Fund sponsors agreed to delay multiple event‑contract ETF filings while the SEC seeks public comment. The CFTC signed an MOU with the NHL to share data and monitor hockey prediction contracts.

The Securities and Exchange Commission has paused consideration of roughly two dozen event‑contract exchange‑traded fund filings after fund sponsors agreed to delay their proposals while the agency seeks public comment. The filings, submitted since February, come from firms including Roundhill Investments, GraniteShares and Bitwise’s PredictionShares brand.
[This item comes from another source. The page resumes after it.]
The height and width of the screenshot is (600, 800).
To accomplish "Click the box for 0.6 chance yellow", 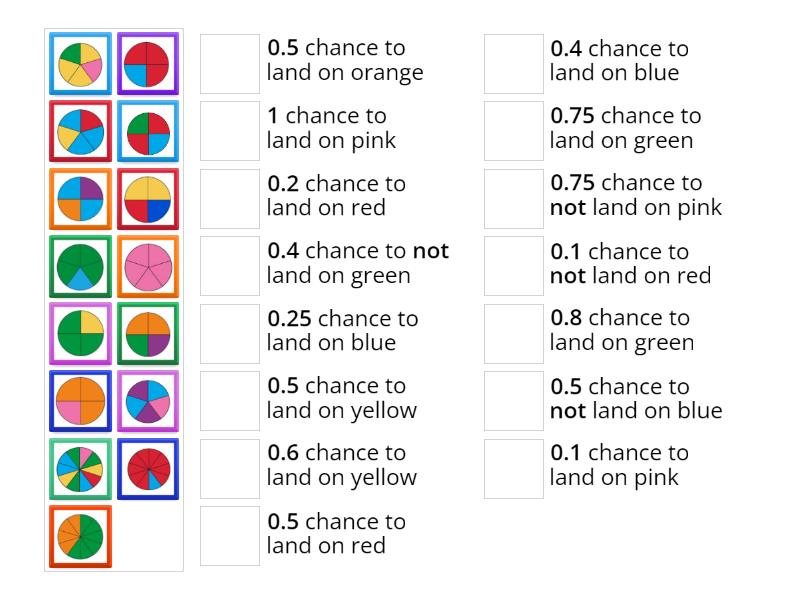I will [230, 469].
The proposed ETFs would package binary bets on elections, recessions and sports outcomes into brokerage‑traded funds, making prediction‑market positions available on major exchanges. SEC Chair Paul Atkins said agency staff will solicit public input on how to respond to recent market changes and framed the pause as a procedural step rather than a rejection. “Exchange‑traded funds have been-and remain-a major driver of innovation in the securities markets,” Atkins added, noting that ETF assets have tripled since 2019.
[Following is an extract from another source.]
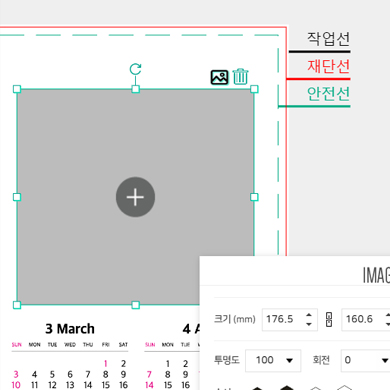This screenshot has width=390, height=390.
Task: Open the 투명도 dropdown showing 100
Action: (x=273, y=360)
Separately, the Commodity Futures Trading Commission signed a memorandum of understanding with the National Hockey League to formalize information sharing and coordinated monitoring of hockey‑related event contracts. The agreement names officials from both organizations to communicate regularly, share data confidentially and work on integrity issues.

NHL Commissioner Gary Bettman said the pact will strengthen the league’s integrity monitoring and improve its ability to identify and address potential risks. CFTC Chair Mike Selig described the MOU as a step to improve data sharing between the commission and professional sports leagues and to protect market participants in prediction markets.

The NHL already supplies official game settlement feeds to licensed platforms that run hockey contracts, giving exchanges direct access to game outcomes. The CFTC has pursued similar agreements before; the commission signed a comparable memorandum with Major League Baseball in March.

Regulators have moved in parallel on prediction markets. The SEC and CFTC signed a coordination memorandum in March 2026 that covered product definitions and emerging technology related to prediction products. Open interest in prediction markets reached about $1.2 billion in weekly volume earlier this year.

Retail access to event‑contract ETFs now depends on the results of the SEC’s public comment process and any guidance that follows. Fund sponsors and exchanges will monitor that process for clarity on whether and how those ETFs can be listed and sold to ordinary brokerage customers.